午前九時が満潮なので、明るいテラスでゆっくり朝食を 摂って桟橋に向かいました。 十分毎に出るフェリーの甲板から、対岸の緑の下の靄の中、 水面に立つ大鳥居が見えます。

船はそのまま鳥居の下を──潜るには船が大きすぎるので、 船着き場から所々で鹿に挨拶しながらてくてく歩きます。 そして至るは安芸の宮島、推古帝の御代に創建され、世に 栄華を誇った平清盛が造営した「厳島神社」。 桧皮葺の入母屋造の社殿が幾つも並び、長い長い廻廊の整然と 並んだ丹塗の柱の間から、碧の水面が覗きます。

普通の御殿ならばそれは大きな池のはず、しかし天下に知れた 厳島神社は、海の上に立っているのです。 睡蓮の葉がたゆとう様に見えるのは、緑の透明な海苔です。 足元に密やかに寄せるのは海の波、やがて引く満ち潮です。 整然と並んだ紅色の柱の向うにも廻廊の柱の列、それぞれの 軒から黒鉄の燈籠を釣し、こちらの移動に合わせてするすると 紅い柱が何重にも重なり合い流れて行く様に見えます。

面白い。人気の無いを幸い、頭の高さを固定して、膝を曲げな いように摺り足で柱を眺めながらレールに載ったカメラの様に 視点を平行移動させます。するする。するする。 紅の格子がモアレを描き、目眩を起こす様な華麗さです。

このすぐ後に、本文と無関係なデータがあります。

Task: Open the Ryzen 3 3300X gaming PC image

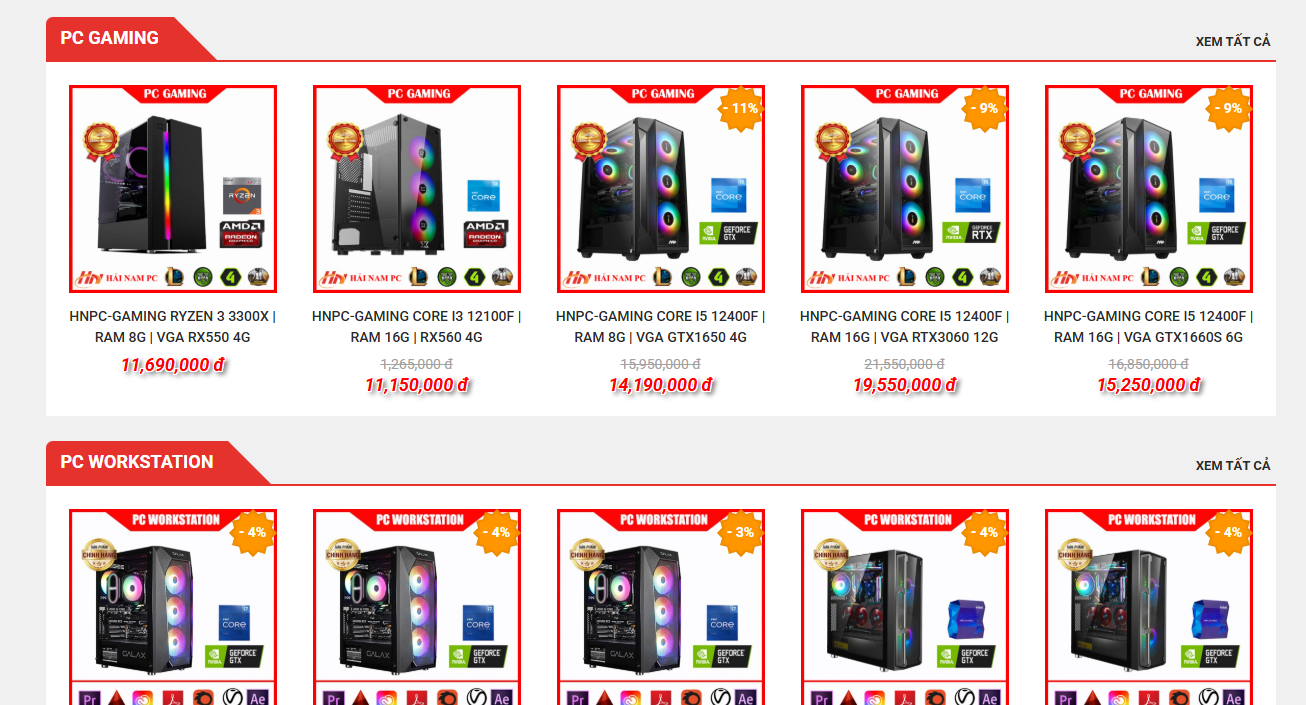Action: tap(173, 189)
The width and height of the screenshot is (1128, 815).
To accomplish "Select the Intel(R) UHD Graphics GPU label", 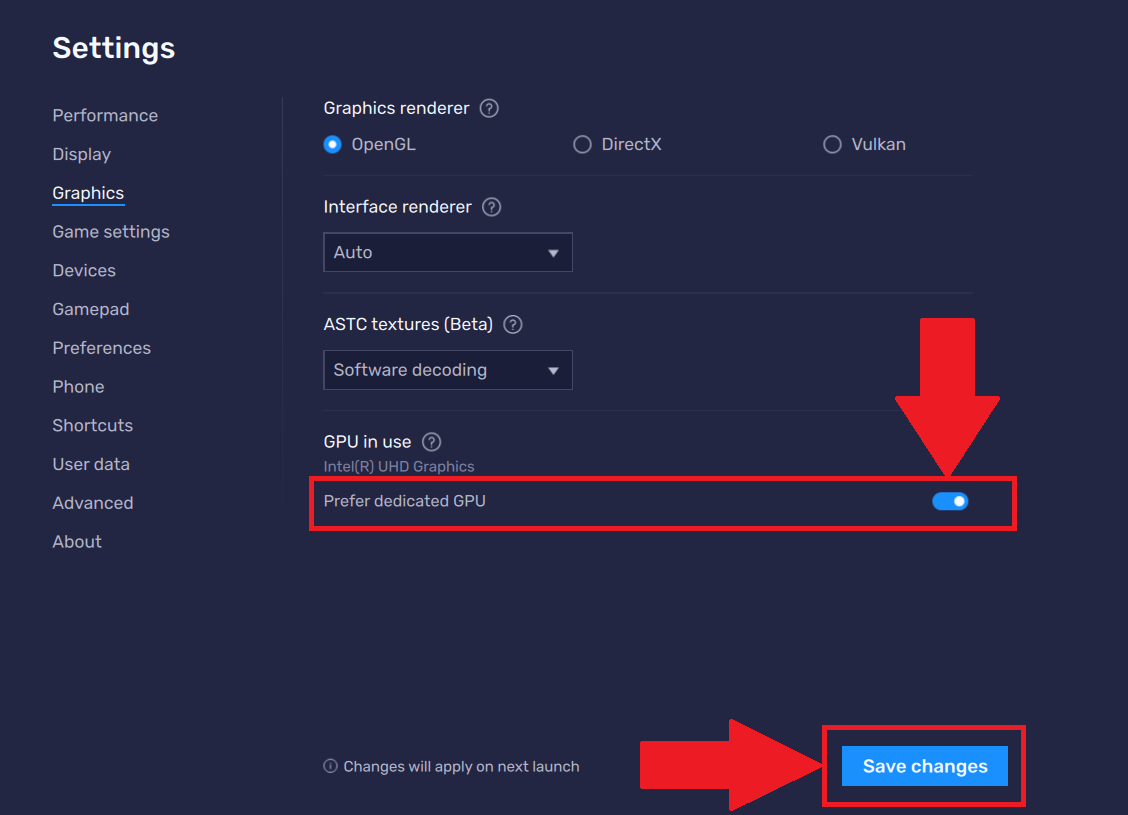I will tap(399, 466).
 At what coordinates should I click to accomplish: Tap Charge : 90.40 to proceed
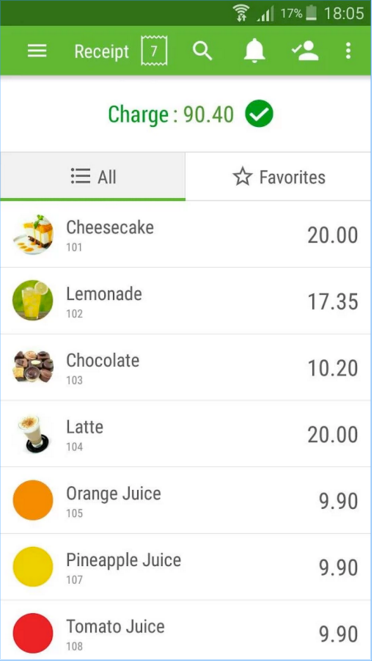[171, 114]
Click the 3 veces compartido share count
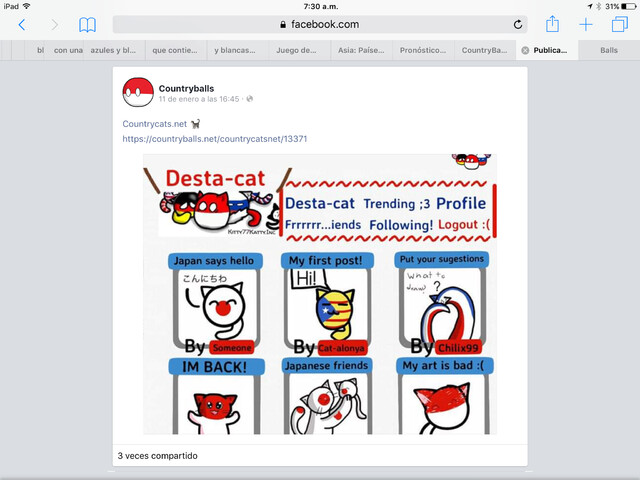This screenshot has height=480, width=640. coord(158,456)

大平洋岸に住んでいた私にとって、海は時によって 恐ろしい破壊をもたらす猛々しい力です。 此処が如何に波穏やかな瀬戸内とはいえ、潮の高さぎりぎり に設えた建築は、私には何れ自然に破壊される覚悟の上に 建てられたものと見えました。 現に数年前の台風で、毛利元就が寄進した能舞台は崩れ落ち ています。

何れ消え去る筈だった建物を今でも私達が訪れ、眺め、感に 打たれる事が出来るのは何故でしょう。 伝説に残る雄大な建築も、時の権力者の造った物であろうが 宗教的に重要な物であろうが、その後の人々が「不必要」と 感じたものは悉く消え去ってしまいます。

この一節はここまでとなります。